What are the technological advancements in apheresis?

The global apheresis market has shown impressive growth, spurred by the growing demand for plasma-derived products, advancements in apheresis technologies, and the increasing prevalence of chronic diseases worldwide. One of the most substantial drivers of this growth is the increasing demand for plasma-derived products, which accounted for about 60% of the total apheresis market in 2023.

Automation and technological advancements have become a substantial trend in the global apheresis market. The incorporation of automation in apheresis machines has improved accuracy, efficiency, and safety, leading to augmented adoption of these devices. The usage of automation lowers the requirement for manual interventions, minimizing the risk of contamination and errors. Automated apheresis devices also have enhanced data management abilities, allowing for seamless integration with electronic health record (EHR) systems. In addition to this, according to the research report of Astute Analytica, the global apheresis market is growing at a compound annual growth rate (CAGR) of 8.7% during the forecast period from 2024 to 2032.

The technological advancements in apheresis are: -

Apheresis, an evolved medical technique, has been constantly developed since the discovery of blood circulation by William Harvey (1578-1657). Technological advancements, including the introduction of membrane filtration and centrifuges in the 20th century, have revolutionized apheresis.

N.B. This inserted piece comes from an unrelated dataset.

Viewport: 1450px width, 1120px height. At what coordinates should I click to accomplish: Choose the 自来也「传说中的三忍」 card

Today, apheresis plays a vital role in diverse medical specialties. It is utilized in the treatment of transplantation medicine, autoimmune diseases, oncology, and metabolic diseases, thanks to its heightened safety and efficiency.

From its ancient and medieval roots, apheresis has grown into an important technique in the diagnosis and treatment of many diseases. With ongoing research and technology advancements, apheresis therapy will continue to adjust to patient requirements and transform even more areas of medicine in the future.

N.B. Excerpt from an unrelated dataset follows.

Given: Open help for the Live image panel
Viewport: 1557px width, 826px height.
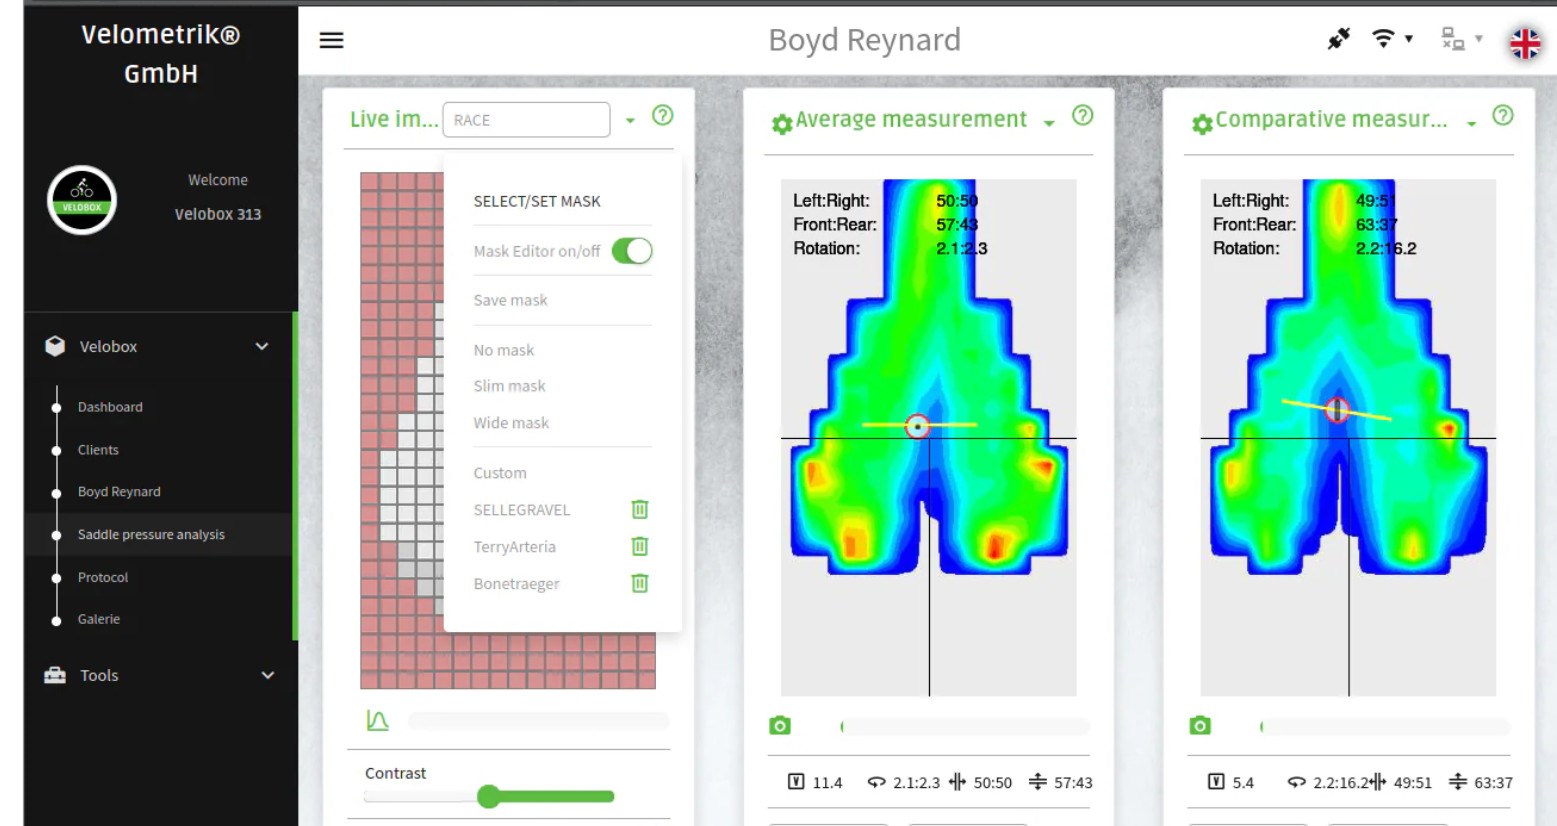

Blood apheresis technologies are critical during blood donation and toxin removal. Current purification methods like thrombocytapheresis, leukocyte apheresis, erythrocyte apheresis, and plasmapheresis primarily depend on centrifugation and membrane filtration to isolate blood components.

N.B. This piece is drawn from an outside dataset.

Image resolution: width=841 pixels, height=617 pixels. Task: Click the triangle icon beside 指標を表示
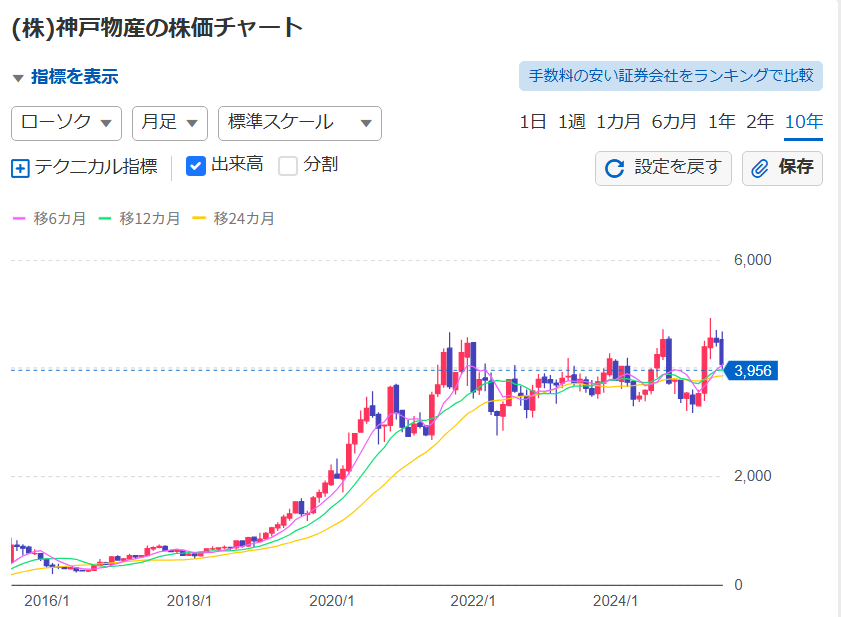[18, 78]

Although established and scaled up, challenges associated with the selectivity and long-term impact of these techniques on blood cells and their constituents stay. Shear generated during extraction may stress blood cells leading to cell damage and activating the complement cascade causing platelet activation or triggering inflammatory responses.

Emerging technologies, including microfluidics and selective adsorption, present possible options supporting more selective extraction pathways but extensively depend on novel manufacturing or material developments.

Recent advances in therapeutic apheresis include new indications, technical advancements, and pathophysiological insights. A new device that adsorbs endotoxins onto immobilized human albumin from human whole blood was just developed.

In a prospective randomized controlled trial (endotoxin adsorber study EASY), apheresis-treated patients had more enhanced APACHE II scores than controls. In a prospective randomized trial, the Prosorba column included immobilized staphylococcal protein.

Another significant technological advancement is the development of portable apheresis machines. These devices allow for the collection of blood components at the donor's location, augmenting convenience and expanding the donor pool. Portable apheresis machines are anticipated to gain popularity in emerging markets, where healthcare infrastructure is still developing.